## Exercise
Across the entries, count the lines that include "will" and report only that number.

##### Records supplied #####

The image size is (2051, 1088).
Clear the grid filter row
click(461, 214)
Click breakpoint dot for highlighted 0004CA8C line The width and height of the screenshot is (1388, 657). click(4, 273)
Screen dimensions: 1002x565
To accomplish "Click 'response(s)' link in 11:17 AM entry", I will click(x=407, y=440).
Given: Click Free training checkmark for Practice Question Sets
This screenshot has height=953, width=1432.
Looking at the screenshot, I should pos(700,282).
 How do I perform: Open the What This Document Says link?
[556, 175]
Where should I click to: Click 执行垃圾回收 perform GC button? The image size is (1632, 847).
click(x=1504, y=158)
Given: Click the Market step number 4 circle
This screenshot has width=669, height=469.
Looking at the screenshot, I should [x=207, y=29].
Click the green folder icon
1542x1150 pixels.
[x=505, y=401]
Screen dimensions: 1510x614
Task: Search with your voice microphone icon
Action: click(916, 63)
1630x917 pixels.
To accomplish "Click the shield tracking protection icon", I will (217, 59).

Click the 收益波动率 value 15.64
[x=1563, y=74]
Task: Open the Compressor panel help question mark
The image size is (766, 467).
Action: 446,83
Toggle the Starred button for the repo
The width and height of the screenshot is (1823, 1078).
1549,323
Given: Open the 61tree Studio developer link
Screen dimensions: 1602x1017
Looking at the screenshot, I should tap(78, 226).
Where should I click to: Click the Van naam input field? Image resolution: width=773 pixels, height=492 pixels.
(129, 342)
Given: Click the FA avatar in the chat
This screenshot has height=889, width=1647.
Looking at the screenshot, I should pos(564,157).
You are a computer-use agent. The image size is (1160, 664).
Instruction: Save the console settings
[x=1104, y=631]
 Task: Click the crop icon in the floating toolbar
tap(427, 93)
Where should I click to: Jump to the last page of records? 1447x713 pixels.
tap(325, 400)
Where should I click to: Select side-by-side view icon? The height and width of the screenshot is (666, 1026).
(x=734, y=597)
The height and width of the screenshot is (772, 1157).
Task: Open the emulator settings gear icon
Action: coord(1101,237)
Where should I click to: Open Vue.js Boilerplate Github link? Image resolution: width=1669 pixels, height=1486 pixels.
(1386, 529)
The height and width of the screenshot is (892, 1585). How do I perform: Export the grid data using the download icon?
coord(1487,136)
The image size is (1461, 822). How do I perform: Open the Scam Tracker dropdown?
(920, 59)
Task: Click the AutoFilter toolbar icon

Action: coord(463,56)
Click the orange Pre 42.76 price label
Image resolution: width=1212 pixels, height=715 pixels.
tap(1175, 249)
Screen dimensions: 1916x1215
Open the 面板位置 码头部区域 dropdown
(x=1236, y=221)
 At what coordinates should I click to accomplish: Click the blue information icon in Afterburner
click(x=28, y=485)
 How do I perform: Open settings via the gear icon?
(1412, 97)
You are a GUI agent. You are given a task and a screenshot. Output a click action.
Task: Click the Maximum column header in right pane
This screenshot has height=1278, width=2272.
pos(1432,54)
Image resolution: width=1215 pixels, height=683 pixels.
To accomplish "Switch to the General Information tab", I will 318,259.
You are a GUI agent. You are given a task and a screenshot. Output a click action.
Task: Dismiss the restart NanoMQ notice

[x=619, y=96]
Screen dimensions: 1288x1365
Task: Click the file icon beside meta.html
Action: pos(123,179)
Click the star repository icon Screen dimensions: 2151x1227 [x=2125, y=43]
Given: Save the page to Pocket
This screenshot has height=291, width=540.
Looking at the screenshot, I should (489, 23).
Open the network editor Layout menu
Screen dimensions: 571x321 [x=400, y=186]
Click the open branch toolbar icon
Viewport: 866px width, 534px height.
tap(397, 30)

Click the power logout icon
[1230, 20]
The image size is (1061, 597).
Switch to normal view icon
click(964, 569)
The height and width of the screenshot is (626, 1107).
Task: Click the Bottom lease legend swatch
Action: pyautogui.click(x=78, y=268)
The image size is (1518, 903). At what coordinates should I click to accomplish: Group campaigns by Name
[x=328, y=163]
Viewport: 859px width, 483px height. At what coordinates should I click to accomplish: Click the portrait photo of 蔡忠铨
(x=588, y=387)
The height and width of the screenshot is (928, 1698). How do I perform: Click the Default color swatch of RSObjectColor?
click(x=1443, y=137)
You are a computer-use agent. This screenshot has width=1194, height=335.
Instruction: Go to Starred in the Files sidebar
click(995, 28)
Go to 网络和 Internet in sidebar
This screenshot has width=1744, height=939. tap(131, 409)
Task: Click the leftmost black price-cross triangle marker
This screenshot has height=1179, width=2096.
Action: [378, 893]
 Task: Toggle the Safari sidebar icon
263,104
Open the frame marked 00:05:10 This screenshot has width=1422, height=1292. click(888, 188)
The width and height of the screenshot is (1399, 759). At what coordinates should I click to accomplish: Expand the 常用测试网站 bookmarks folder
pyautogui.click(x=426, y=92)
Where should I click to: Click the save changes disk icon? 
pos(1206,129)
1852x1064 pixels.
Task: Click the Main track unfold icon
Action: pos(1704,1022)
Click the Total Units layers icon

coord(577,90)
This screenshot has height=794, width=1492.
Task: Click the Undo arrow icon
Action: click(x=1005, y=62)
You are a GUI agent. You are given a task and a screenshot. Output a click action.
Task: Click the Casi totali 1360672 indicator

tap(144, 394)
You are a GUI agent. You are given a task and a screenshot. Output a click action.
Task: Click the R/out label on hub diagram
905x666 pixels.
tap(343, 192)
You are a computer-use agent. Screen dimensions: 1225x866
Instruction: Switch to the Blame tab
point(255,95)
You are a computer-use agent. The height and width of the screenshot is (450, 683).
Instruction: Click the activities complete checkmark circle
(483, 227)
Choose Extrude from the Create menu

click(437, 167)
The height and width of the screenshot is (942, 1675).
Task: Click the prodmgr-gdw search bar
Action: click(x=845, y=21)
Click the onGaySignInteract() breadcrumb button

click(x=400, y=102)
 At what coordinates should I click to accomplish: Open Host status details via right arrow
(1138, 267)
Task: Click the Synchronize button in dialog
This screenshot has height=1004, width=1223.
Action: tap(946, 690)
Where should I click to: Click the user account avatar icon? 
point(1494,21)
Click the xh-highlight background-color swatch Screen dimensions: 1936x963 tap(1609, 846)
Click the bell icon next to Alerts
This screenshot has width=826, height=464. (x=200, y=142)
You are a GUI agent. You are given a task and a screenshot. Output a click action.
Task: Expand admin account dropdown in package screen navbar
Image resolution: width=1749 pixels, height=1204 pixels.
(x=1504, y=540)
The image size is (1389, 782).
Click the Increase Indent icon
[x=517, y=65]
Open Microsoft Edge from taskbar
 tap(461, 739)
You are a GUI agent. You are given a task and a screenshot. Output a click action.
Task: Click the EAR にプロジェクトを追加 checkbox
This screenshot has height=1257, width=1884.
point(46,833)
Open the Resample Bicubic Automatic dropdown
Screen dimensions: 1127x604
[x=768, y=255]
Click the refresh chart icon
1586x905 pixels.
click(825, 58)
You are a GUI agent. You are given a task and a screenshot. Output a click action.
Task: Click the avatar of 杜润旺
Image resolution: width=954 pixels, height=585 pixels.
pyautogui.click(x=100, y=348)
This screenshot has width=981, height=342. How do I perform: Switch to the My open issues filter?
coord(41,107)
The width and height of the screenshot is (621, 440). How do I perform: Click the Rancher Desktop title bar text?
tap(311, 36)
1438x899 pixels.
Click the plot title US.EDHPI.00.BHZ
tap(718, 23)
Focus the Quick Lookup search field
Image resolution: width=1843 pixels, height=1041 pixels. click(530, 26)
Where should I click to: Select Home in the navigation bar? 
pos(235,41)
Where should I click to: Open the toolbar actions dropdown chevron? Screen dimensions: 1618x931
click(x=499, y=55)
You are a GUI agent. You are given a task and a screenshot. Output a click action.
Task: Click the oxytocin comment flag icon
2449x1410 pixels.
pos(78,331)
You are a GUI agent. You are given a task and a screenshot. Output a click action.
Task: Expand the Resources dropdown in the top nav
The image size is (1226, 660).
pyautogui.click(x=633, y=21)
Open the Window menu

#####

## Answer to this exercise
3